If questioning her actions when I wasn’t
present was a sin, suspicion of her thoughts in person was a crime.
And goddamn, I was guilty of that crime on each and every date, no
matter how smoothly the date was going.

 

On Martin Luther King weekend, for example,
we had a playful snowball fight in front of her house. When she
went inside to answer the phone, I built a snow fort. When she came
back outside, I nailed her in the tits with a hunk of ice and snow.
Without flinching, she dove to the ground and was camouflaged by
her white puffy jacket. I peeped over my fort but couldn’t see her.
Only her silent giggles indicated that she was a few yards
somewhere in front of me. Just when I thought it was safe to stand
up and begin searching for her body, she stood on her knees and
smacked a well-packed snowball right in my kisser.

 

I hopped over my wall and tackled her. We
wrestled in the snow for a good five minutes. Finally, both panting
heavily from the scuffle, we ceased simultaneously and kissed
passionately. Her tongue quickly melted into a wet, warm gummy
bear.

 

Our mouths unlocked and we gazed at one
another blissfully.
Maybe
, I thought,
this is a new
beginning for us
.
I love her and she loves me
.
What
more could a guy want
?

 

“I love you, A.J.” she said. “The more time I
spend with you, the more I realize how, deep down inside,
you’re
perfect
.” I’ll never forget her calling me
perfect
. It
was the greatest compliment of my life. And, had I been smart, I
would’ve accepted Maria’s sincerity and beauty, and kept the
promise I made that day, and started fresh.

 

“I love you, too. You’re not so bad
yourself.” I winked. “Let’s go in the house and make love under the
covers.”

 

She smiled. “Good idea. Let’s go.”

 

We rose and shook the snow off our bodies. I
brushed icicles out of her hair as she wiped snowflakes out of my
eyelashes.

 

We were just about to walk toward the door
when some kid, a guy that must have been three or four years
younger than me, hobbled down the street struggling with a giant
red snow shovel. He walked over to Maria’s front gate and asked if
Mrs. Della Verita was home. Maria said that she was, but no thank
you, she didn’t want her sidewalk shoveled that day. The kid said
okay and walked to the house next door. Maria didn’t say his name,
but it looked like they knew each other.

 

“Who was that kid?” I asked.

 

“He’s, um, Louie.” She seemed perplexed by my
question.

 

“Louie who?”

 

“Louie Gick.

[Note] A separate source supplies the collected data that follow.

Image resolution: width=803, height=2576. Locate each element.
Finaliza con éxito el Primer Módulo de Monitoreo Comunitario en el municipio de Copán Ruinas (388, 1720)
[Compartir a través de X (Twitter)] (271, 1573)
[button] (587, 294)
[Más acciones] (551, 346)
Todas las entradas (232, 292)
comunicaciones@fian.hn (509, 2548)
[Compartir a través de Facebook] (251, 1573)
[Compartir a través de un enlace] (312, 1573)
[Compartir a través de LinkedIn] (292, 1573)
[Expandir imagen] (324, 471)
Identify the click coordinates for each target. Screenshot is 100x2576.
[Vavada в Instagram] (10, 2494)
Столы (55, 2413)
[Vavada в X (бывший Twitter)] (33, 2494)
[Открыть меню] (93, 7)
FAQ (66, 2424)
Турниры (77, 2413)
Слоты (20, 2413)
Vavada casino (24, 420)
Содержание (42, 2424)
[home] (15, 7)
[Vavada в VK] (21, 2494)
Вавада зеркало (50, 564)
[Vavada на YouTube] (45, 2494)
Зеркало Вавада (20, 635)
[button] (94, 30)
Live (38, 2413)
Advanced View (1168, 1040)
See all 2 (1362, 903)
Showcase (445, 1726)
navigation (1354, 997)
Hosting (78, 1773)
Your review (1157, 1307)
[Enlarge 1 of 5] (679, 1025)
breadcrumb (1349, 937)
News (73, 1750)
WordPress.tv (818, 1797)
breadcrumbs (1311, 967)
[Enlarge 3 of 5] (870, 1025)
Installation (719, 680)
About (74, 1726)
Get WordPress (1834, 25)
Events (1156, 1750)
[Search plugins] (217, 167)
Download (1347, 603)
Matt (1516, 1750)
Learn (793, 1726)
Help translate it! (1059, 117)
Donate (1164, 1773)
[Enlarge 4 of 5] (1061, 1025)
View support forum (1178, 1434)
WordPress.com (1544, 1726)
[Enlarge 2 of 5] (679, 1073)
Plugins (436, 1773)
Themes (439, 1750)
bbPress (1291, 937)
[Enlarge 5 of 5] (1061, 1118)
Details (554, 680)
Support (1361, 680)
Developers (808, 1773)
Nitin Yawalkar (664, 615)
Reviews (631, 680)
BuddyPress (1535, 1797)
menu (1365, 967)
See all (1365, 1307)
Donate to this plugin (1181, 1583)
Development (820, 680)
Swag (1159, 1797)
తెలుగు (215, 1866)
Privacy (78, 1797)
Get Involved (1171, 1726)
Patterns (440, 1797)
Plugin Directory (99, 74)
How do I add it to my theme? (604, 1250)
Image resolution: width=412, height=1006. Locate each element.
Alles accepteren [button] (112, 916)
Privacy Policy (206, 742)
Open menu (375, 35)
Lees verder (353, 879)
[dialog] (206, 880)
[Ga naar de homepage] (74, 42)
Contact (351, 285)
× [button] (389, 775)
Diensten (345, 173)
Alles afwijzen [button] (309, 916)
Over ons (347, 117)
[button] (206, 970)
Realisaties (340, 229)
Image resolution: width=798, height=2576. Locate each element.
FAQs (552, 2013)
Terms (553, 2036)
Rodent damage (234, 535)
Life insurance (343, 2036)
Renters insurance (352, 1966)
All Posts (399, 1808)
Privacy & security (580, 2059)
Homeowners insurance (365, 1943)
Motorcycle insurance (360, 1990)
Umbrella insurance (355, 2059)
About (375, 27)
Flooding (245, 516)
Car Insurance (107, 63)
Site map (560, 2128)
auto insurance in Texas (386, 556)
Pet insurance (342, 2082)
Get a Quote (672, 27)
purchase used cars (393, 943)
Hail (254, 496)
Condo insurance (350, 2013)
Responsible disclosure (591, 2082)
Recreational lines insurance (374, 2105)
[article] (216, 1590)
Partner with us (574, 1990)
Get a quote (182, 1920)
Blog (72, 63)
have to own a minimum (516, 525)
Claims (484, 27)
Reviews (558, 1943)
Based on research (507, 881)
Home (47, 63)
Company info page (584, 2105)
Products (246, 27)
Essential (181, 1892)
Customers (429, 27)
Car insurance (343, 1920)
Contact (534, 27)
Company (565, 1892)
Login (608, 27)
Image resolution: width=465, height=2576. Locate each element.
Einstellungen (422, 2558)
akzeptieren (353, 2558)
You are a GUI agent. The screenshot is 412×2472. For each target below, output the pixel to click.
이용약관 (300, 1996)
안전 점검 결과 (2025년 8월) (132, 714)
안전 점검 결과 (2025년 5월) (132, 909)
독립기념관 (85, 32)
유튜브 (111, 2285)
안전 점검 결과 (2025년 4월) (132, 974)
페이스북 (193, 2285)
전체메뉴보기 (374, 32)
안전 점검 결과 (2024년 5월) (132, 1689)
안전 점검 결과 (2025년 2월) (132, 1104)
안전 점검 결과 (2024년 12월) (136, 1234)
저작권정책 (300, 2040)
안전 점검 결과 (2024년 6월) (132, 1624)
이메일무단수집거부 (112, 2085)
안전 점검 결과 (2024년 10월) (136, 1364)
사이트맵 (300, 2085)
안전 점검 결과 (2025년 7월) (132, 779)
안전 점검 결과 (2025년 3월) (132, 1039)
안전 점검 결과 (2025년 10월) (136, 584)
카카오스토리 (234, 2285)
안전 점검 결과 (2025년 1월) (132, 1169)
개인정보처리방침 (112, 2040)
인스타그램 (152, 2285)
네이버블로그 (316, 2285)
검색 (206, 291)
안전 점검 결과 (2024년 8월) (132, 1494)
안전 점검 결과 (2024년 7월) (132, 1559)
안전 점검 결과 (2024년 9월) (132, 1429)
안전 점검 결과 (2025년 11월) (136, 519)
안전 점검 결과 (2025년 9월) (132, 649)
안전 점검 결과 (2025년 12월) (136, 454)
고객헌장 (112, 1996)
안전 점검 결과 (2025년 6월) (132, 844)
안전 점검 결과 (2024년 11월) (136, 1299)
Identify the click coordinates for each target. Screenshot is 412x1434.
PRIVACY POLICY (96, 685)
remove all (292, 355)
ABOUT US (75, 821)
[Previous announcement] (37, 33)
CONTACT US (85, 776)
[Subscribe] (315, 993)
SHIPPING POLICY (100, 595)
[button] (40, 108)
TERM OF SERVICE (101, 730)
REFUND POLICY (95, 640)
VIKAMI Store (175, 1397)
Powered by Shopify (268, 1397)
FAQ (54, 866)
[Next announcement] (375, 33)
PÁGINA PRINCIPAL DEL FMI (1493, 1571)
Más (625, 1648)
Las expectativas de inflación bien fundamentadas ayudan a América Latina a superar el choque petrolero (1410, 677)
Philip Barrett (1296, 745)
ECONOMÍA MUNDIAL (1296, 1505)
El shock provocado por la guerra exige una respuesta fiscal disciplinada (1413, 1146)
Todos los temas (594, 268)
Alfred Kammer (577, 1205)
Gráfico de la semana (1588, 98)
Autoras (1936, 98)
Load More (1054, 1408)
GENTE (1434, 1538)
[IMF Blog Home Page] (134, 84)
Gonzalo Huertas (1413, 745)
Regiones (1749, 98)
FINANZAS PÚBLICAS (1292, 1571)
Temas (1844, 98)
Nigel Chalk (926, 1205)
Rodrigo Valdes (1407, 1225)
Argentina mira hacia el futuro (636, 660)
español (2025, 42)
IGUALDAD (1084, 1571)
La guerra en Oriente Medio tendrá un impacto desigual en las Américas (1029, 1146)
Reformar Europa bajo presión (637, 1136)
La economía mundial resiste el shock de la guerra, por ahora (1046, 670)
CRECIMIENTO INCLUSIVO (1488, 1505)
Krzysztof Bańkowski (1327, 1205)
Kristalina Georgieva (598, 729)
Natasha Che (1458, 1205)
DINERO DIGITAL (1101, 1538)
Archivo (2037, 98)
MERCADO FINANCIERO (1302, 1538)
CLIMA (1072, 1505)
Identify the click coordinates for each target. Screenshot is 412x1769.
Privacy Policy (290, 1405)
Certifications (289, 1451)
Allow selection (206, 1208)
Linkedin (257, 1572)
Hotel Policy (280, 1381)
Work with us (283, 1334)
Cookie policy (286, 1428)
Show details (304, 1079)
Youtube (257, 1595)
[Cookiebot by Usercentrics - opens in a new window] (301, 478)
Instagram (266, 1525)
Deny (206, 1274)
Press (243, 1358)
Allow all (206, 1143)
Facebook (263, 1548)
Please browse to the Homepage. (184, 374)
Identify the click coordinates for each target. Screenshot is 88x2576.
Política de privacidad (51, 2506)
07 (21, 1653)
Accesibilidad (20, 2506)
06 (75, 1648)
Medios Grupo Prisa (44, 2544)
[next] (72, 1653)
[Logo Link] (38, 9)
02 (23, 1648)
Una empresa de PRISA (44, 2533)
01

Who cares? He’s lives up the
block.”

 

“Do you think he’s cute?”

 

“He’s fourteen years old!”

 

“I didn’t ask his age. I asked if you think
he’s cute or not.” My voice was penetrating and monotonous.

 

“What the hell are you talking about?”
Actually,
What da hellaya tawkin’ about?
Maria’s New York
accent always surfaced when she was angry.

 

“I saw the way you looked at him. You think
he’s cute, don’t you?”

 

Maria picked up a hunk of ice and smashed it
in my face. Blood trickled from my nostrils, past my lips, and down
my chin, all the way to the bronze interlocking teeth of the zipper
on my bomber jacket.

 

“I’m sick of this shit!” she bellowed. “Just
go the fuck home!” Her voice echoed down the quiet white
street.

 

“Wait, what did I do?”

 

“Please, A.J., just please go home.” She
started walking inside, but I ran up the icy stairs and yanked her
by the shoulder. She fell on her ass.

 

“Leave me alone!” Maria shrieked, as she
plopped down not one, not two, but three stairs to the frozen
concrete at the bottom. She struggled to stand and then I grabbed
her mitten-covered hand and yanked her to her feet.

 

Looking straight in her face, I said: “I know
you think he’s cute. I saw you looking at him. Just admit it.”

 

“You’re nuts,” she replied, huffing and
puffing from her brief but vigorous fall.